* **WHAT YOU WILL DO**
Output every line of the entries below as a numbered list, leaving out any blank lines.

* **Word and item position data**
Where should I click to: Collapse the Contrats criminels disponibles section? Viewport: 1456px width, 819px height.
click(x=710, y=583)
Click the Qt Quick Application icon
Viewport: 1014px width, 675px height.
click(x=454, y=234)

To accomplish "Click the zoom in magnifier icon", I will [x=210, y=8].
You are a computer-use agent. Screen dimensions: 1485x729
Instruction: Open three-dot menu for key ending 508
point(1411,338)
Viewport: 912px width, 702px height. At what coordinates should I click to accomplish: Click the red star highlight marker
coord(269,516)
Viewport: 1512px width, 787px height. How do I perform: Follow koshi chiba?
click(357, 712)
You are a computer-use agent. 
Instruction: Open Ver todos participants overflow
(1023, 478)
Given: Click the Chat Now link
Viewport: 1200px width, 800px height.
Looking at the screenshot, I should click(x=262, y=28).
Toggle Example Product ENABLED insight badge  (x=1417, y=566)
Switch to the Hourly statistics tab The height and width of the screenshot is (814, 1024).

* **RESPONSE FOR THIS EXERCISE**
1. Where should I click to: Collapse the Contrats criminels disponibles section? Viewport: 1456px width, 819px height.
2. click(x=710, y=583)
3. Click the Qt Quick Application icon
4. Viewport: 1014px width, 675px height.
5. click(x=454, y=234)
6. To accomplish "Click the zoom in magnifier icon", I will [x=210, y=8].
7. You are a computer-use agent. Screen dimensions: 1485x729
8. Instruction: Open three-dot menu for key ending 508
9. point(1411,338)
10. Viewport: 912px width, 702px height. At what coordinates should I click to accomplish: Click the red star highlight marker
11. coord(269,516)
12. Viewport: 1512px width, 787px height. How do I perform: Follow koshi chiba?
13. click(357, 712)
14. You are a computer-use agent. 
15. Instruction: Open Ver todos participants overflow
16. (1023, 478)
17. Given: Click the Chat Now link
18. Viewport: 1200px width, 800px height.
19. Looking at the screenshot, I should click(x=262, y=28).
20. Toggle Example Product ENABLED insight badge  (x=1417, y=566)
21. Switch to the Hourly statistics tab The height and width of the screenshot is (814, 1024).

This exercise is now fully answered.